The weight of words: childhood memories of a literary innovator; Childhood, by Nathalid Sarraute. Translated from the French by Barbara Wright. New York: George Braziller Inc.256 pp. $14.95.

What is it like inside the mind of an acutely intelligent, sensitive, and unhappy eight-year-old? In 1908, Nathalie Sarraute, who would later become one of this century's most influential French novelists, was such a child. In her newest work, ''Childhood,'' translated by Barbara Wright in consultaton with the author, Sarraute recalls the indelible moments, thoughts, and feelings of her earliest awareness.

Nathalie Sarraute was born in Ivanovo, Russia, in 1900 to members of the well-to-do Russian-Jewish intelligentsia. When she was 2, her parents were divorced. After a few years of being shunted between her mother in St. Petersburg and her father in Paris, she was sent at 7 or 8 to live permanently with her father and stepmother in the French capital.

Since ''Tropismes'' (her collection of ''prose poems'') made literary waves in 1939, Nathalie Sarraute has been at the forefront of a movement known in France as Le Nouveau Roman, the New Novel. This form can be regarded as a younger cousin of the stream-of-consciousness works of Marcel Proust and the contemplative dissections of experience of Jean-Paul Sartre. Unlike linear fiction, the nouveau roman does not concern itself with plot, character development, or psychologically descriptive narrative. Rather, it seeks to probe , distill, and understand experience through minutely described but fragmentary incidents, objects, or sensations.

Although far more frankly personal than her other works, ''Childhood'' clearly belongs with its siblings in the nouveau roman genre. Like many of them, it is written as one long conversation, this time between Sarraute and another, more critical, distanced, yet searching self, who urges her on to explore the intense, painful, and revelatory inner life of the child she once was.

It is not so much the quantity of the incidents she recalls that is extraordinary, but rather their quality, in the graphic explicitness of her own dissected emotions.

One of the most fascinating insights of this book, and one that was to characterize her whole life, is Sarraute's relationship to what she calls ''the weight of words.'' Living in St. Petersburg with her mother and stepfather at ages 6 and 7, she matter-of-factly describes herself as the terrified, helpless victim of the ''ideas'' that would occur to her, and against whose mysterious power she received no loving, motherly protection whatever.

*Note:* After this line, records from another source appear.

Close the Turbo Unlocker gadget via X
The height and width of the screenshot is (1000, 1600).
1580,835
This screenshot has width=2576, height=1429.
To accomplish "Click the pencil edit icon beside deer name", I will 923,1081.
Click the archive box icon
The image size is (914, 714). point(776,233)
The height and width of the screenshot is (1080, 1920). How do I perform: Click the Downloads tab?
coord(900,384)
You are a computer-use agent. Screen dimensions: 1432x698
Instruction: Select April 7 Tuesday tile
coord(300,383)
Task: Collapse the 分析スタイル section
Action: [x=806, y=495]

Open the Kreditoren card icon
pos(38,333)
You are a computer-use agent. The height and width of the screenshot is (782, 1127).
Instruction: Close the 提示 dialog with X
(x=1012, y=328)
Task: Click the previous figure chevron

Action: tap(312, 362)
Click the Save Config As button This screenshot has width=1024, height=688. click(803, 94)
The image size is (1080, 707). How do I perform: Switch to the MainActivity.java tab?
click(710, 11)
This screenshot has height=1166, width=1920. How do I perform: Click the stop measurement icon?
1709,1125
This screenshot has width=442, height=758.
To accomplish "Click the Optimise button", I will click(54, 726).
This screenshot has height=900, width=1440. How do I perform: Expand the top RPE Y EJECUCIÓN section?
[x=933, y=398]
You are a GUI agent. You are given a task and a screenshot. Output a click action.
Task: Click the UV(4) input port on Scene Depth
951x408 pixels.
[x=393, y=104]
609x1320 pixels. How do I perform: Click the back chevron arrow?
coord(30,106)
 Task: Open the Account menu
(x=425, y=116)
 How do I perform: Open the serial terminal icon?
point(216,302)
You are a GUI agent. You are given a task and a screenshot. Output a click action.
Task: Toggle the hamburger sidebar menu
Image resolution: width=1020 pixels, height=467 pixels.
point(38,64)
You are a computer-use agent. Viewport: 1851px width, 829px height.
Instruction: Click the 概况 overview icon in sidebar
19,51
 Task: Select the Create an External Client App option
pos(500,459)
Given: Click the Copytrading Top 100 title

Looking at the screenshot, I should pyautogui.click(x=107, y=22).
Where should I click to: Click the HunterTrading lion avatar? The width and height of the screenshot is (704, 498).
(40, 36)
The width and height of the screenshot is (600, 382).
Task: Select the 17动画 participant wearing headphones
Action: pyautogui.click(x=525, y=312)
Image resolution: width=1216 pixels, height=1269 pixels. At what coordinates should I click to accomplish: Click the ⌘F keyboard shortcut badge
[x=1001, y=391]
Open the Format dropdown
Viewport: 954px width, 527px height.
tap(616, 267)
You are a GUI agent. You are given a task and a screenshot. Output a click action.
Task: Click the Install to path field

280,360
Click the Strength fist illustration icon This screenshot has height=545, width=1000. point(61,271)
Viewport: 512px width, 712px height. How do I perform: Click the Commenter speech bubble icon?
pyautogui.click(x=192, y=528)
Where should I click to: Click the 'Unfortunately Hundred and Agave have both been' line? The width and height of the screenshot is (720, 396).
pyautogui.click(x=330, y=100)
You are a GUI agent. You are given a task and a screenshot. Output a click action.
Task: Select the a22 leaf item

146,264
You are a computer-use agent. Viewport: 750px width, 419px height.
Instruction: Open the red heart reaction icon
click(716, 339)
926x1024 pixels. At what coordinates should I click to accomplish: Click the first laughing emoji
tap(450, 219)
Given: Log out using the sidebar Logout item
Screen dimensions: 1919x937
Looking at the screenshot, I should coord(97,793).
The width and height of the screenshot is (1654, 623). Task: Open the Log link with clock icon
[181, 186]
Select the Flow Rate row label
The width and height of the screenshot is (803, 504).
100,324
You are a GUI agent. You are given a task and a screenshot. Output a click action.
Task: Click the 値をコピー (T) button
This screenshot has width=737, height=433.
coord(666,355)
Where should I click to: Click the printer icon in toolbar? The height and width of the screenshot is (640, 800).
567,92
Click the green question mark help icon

The ''idea'' might be that her doll was more beautiful than her mother, that her mother's skin looked like a monkey's, or that her mother was tightfisted with the servants. When Natasha, out of a passionate sense of loyalty, confided these ''ideas'' to her mother, the scorn and coldness with which they were received left her utterly alone and incapable of dealing with the pain and confusion she felt.

Then, having undergone the wrenching separation from her mother on being sent to Paris to live with her father at about age 8, Sarraute describes the impact on her of a servant's passing remark: ''What a tragedy, though, to have no mother.''

'' 'What a tragedy!' ... the word strikes you, it strikes you like a whiplash. ... I remain motionless for some time, hunched up on the edge of my bed. ... And then, everything in me revolts, rises up, with all my strength I reject it, I smash it, I tear off this yoke, this carapace. I won't stay in this thing in which this woman has imprisoned me....''

With almost no external aid, Natasha is beginning to emerge from the childish helplessness that had held her in its grip. With exhilaration she expresses the freedom she is gaining over the power of the frightening ''ideas'' that used to occur to her: ''How clear my mind seems now, how clean, flexible, healthy. ... Ideas ... not 'my' ideas ... ideas, like everyone else has, occur to me as they do to everyone else. I can think of anything whatsoever without being afraid.''

Natasha's triumph over her emotional imprisonment is truly realized when she starts to go to school and her lifelong love affair with words can get under way. Although she still has painful encounters with her stepmother and experiences a final proof of her mother's lack of love for her, she is becoming a person with a life of her own, passionately driven by her desire to learn, to excel, to write.

In describing the joy she was discovering in her new school life, she reveals the independent thinker Nathalie Sarraute would become, even though she is speaking as a nine-year-old writing a dictation in class: ''I am nothing other than what I have written. ... Here, I am in security. ... Everything that happens to me here can only depend on me.''

As devastating as are many of the incidents in this book, its ultimate effect is one of exhilaration and triumph. Even for those who have never read, or will never read, Nathalie Sarraute's nouveaux romans, this is a fascinating and profound exploration of childhood.